[Document section]:
|
Washington
(H24N).
Prescription drug sales have escalated in recent years fueled by
drug companies’ increased spending on advertising particularly on
television, according to a recent study by the National Institute
for Health Care Management Foundation (NIHCM).
Pharmaceutical
companies spent $1.8 billion in 1999 on mass media campaigns that
market their drugs directly to consumers. That figure is up 38.5
percent from the $1.3 billion the industry spent on direct-to-consumer
advertising in 1998, and 33 times the $55 million spent on mass
media ads in 1991.
Television
ads made up most of the mass media bill, with companies spending
$1.1 billion to get the word out about their products to viewers.
Consumers
apparently got their message loud and clear. Sales for the cholesterol
drug Lipitor, for example, marketed by Warner-Lambert/Pfizer rose
almost 56 percent in 1999 to $2.6 billion. Warner-Lambert/Pfizer
spent $55.4 million to mass market Lipitor to consumers in 1999,
up from $7.8 million spent on advertising in 1998.
"A
cause-and-effect relationship between direct-to-consumer ads and
the rise in drug prescriptions and pharmaceutical spending has not
been firmly established," wrote the study’s authors. "But
many observers infer it and the circumstantial evidence is strong."

Stored data entries:

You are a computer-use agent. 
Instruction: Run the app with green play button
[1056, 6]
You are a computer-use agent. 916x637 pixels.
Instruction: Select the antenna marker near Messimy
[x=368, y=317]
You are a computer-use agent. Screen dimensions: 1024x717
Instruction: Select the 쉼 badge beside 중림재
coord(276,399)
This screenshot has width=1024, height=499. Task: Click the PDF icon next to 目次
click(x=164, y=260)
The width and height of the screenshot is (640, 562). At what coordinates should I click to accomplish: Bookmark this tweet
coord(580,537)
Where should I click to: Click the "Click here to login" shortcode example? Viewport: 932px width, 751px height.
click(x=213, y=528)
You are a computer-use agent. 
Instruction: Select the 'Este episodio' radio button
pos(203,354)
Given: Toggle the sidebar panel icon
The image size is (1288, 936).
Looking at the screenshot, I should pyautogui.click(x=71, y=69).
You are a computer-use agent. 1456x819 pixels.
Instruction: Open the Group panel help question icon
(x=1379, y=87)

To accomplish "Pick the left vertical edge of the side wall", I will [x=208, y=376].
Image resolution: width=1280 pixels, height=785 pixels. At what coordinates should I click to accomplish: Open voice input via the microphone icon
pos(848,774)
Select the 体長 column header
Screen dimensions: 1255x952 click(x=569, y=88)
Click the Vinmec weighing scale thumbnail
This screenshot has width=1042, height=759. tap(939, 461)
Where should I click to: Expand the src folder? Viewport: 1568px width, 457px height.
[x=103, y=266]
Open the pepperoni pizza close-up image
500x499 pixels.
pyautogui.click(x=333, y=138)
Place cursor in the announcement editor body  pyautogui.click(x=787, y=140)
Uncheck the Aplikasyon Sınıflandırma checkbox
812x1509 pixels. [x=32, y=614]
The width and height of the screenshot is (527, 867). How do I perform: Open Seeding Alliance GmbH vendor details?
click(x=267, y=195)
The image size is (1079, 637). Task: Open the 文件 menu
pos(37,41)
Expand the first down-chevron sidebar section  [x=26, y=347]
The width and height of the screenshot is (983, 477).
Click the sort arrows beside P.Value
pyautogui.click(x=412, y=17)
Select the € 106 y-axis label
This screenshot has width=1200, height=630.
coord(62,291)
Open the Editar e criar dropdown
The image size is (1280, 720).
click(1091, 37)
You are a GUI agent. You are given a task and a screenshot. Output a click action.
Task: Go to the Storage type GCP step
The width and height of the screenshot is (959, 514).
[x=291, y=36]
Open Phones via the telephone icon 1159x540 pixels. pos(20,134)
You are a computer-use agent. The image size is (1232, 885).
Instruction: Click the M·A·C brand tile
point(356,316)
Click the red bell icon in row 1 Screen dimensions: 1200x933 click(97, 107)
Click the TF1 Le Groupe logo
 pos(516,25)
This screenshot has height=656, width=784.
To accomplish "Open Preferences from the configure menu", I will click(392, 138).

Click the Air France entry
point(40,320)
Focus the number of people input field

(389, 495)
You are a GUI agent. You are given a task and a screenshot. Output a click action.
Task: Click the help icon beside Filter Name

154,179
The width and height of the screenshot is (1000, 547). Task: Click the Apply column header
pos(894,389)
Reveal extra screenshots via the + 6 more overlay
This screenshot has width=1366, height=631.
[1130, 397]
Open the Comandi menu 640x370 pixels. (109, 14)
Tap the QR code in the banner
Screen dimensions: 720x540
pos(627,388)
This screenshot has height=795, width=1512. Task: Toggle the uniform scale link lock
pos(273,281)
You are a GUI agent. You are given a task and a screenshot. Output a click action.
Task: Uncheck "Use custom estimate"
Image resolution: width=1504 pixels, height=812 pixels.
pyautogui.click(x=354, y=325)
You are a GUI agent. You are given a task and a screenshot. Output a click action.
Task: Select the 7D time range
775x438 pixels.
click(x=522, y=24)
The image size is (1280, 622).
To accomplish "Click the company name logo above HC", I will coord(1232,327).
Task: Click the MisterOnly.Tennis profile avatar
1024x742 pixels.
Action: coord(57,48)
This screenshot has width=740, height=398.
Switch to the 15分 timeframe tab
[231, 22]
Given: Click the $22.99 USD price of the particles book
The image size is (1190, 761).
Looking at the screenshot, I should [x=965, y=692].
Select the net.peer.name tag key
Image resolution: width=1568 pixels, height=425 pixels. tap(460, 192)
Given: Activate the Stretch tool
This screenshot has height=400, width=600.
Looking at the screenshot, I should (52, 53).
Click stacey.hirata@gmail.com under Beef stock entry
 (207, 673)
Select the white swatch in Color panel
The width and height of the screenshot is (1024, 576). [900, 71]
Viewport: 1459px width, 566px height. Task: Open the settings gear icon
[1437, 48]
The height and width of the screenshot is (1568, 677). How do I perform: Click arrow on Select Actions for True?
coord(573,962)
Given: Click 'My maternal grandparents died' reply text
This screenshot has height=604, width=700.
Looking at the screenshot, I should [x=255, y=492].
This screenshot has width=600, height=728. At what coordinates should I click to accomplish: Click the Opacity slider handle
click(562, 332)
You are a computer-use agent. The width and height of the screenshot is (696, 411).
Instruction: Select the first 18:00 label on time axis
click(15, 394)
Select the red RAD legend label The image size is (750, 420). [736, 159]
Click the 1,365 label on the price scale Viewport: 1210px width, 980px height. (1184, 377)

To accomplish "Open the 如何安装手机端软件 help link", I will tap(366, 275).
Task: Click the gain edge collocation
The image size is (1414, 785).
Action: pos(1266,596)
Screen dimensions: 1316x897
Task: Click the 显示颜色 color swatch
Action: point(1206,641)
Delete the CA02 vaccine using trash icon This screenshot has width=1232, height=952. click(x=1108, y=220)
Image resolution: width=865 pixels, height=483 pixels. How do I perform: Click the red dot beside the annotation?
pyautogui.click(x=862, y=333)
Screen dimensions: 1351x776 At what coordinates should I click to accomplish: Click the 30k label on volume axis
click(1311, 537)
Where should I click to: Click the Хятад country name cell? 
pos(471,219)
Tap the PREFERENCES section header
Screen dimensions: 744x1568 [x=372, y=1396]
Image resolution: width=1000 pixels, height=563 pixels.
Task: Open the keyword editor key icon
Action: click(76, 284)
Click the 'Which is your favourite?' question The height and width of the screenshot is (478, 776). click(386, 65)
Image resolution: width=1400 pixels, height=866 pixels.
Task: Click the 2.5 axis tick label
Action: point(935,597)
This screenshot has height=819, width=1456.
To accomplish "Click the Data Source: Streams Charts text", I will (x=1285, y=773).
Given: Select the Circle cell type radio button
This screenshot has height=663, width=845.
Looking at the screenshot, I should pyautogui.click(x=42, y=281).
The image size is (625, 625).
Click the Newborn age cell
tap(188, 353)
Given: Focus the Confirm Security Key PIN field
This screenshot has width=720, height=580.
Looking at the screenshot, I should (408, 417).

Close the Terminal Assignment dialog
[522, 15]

[What to do]:
Based on the article about drug advertising, say whether each statement agrees with it, answering yes or no and quoting the deciding words.
1. Drug companies spent more on direct-to-consumer ads in 1999 than in 1998.
2. Print ads made up most of the mass media spending.
3. The study's authors say a cause-and-effect link between the ads and rising drug prescriptions has been firmly established.

[Result of this task]:
1. Yes: "That figure is up 38.5 percent from the $1.3 billion the industry spent on direct-to-consumer advertising in 1998"
2. No: "Television ads made up most of the mass media bill"
3. No: "A cause-and-effect relationship between direct-to-consumer ads and the rise in drug prescriptions and pharmaceutical spending has not been firmly established"